¿Rociado o rechazo del arenero?

El primer paso es saber qué estás viendo, porque los dos problemas tienen soluciones distintas. Un gato que rocía se mantiene de pie, retrocede hacia una superficie vertical como una pared, el marco de una puerta o el lateral del sofá, hace vibrar la cola y libera una pequeña cantidad de orina a la altura de la nariz: es comunicación por olor, no un error de baño. El rechazo del arenero se ve diferente: charcos más grandes en superficies horizontales como suelos, alfombras o camas, a menudo con el gato agachado como de costumbre. Observa dónde y cómo aparece la orina y, si puedes, fíjate en la postura. Tanto machos como hembras pueden rociar, incluidos los gatos esterilizados, aunque los no esterilizados lo hacen mucho más.

Descarta primero las causas médicas

Antes de cambiar nada en casa, reserva una revisión veterinaria. Las enfermedades de las vías urinarias, la inflamación de la vejiga, los cristales y los problemas renales pueden hacer que un gato orine en lugares nuevos o haga esfuerzos que parecen marcaje, y algunas de estas afecciones son dolorosas o incluso peligrosas si pasan desapercibidas. Esto importa sobre todo si el comportamiento empezó de repente, si el gato visita el arenero con frecuencia, llora al orinar o solo produce gotas. Tu veterinario puede analizar una muestra de orina y examinar la vejiga. Solo cuando se han descartado las causas médicas tiene sentido tratar el problema como conductual, y nunca le des a un gato ningún medicamento para humanos.

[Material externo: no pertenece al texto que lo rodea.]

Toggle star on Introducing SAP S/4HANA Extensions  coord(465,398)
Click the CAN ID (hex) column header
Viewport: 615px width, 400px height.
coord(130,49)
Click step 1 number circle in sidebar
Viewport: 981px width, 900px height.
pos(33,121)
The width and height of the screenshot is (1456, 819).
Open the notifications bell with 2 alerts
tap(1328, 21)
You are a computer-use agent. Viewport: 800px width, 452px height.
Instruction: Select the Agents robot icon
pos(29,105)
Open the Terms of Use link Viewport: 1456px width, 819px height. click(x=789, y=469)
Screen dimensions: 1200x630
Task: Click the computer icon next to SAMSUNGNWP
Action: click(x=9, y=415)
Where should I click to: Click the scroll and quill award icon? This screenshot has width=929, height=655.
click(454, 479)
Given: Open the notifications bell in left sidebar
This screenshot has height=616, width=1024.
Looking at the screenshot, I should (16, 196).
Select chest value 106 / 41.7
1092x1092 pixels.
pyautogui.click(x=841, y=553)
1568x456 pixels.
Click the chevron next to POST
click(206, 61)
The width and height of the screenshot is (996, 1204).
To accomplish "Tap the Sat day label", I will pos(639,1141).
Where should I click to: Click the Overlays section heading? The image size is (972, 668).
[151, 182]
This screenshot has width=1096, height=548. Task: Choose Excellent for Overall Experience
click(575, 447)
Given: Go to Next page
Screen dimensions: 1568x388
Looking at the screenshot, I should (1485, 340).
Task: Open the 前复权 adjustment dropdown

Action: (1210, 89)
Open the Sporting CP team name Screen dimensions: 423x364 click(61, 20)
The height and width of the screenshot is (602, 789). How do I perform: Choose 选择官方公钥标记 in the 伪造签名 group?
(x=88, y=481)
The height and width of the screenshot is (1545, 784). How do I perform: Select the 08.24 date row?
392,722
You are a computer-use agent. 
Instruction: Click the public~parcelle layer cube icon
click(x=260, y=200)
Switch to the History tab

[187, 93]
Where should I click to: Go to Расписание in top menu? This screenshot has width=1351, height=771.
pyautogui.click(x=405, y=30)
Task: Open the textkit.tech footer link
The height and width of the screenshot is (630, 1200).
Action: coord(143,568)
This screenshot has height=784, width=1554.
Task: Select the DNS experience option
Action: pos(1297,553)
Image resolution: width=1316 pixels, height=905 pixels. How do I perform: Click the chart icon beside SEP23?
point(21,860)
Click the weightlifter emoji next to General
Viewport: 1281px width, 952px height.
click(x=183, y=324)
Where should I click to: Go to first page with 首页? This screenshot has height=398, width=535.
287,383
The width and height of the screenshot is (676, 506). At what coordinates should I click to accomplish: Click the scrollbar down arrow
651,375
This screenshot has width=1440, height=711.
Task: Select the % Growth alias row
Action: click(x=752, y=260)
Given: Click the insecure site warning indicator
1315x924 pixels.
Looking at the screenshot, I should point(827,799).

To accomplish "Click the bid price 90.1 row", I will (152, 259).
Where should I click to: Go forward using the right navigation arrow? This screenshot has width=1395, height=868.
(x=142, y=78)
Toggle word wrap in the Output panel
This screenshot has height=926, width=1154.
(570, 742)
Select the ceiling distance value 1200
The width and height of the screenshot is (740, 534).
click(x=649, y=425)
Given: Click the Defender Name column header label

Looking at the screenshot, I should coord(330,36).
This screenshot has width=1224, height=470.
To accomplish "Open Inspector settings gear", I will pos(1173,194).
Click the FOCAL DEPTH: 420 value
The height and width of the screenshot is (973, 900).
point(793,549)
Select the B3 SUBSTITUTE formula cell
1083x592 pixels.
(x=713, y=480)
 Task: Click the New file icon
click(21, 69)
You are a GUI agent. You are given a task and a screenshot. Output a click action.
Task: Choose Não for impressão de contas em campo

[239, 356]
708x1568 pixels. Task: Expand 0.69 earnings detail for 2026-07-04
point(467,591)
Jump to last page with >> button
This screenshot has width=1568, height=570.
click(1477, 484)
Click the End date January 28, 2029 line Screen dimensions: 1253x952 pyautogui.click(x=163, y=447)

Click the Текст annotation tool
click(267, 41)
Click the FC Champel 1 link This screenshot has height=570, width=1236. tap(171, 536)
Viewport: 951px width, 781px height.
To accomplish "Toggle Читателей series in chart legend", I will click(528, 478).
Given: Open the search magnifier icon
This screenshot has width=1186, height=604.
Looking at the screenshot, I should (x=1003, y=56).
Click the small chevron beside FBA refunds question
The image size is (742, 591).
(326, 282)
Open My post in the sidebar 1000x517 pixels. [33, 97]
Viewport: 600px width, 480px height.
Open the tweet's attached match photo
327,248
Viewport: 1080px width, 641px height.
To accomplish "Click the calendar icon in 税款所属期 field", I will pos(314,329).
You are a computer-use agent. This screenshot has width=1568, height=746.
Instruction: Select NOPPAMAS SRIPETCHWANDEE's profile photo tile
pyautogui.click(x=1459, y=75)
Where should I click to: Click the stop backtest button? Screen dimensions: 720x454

Desencadenantes habituales

El rociado casi siempre tiene que ver con el estrés o el territorio: el gato intenta que su mundo se sienta más seguro etiquetándolo. Los desencadenantes habituales incluyen un gato nuevo en casa, gatos del vecindario que aparecen tras las ventanas o marcan cerca de tu puerta, una mudanza, reformas, muebles nuevos, una nueva pareja o un bebé, o rutinas que cambian. En hogares con varios gatos, la competencia por los recursos es una causa clásica: demasiado pocos areneros, comederos o lugares de descanso obliga a los gatos a vigilar y marcar. Juega a ser detective: anota dónde aparecen las marcas; las paredes con ventanas apuntan a gatos de fuera, los pasillos y umbrales a tensiones dentro del hogar, y el patrón guiará tu solución.

Lo que de verdad ayuda

La esterilización es la medida individual más eficaz para los gatos no castrados y reduce mucho el marcaje. Limpia cada punto marcado con un limpiador enzimático para que el olor desaparezca de verdad; nunca uses productos a base de amoniaco, para un gato huelen a orina e invitan a rellenar la marca. Reduce los desencadenantes que encontraste: bloquea la vista de los gatos de fuera con lámina para ventanas, añade areneros (uno por gato más uno), reparte la comida, el agua y los lugares de descanso, y mantén rutinas predecibles. Los difusores de feromonas pueden aliviar el estrés en muchos hogares. Sobre todo, nunca castigues: regañar o rociar con agua añade estrés, y el estrés es el combustible del marcaje, así que el castigo siempre lo empeora.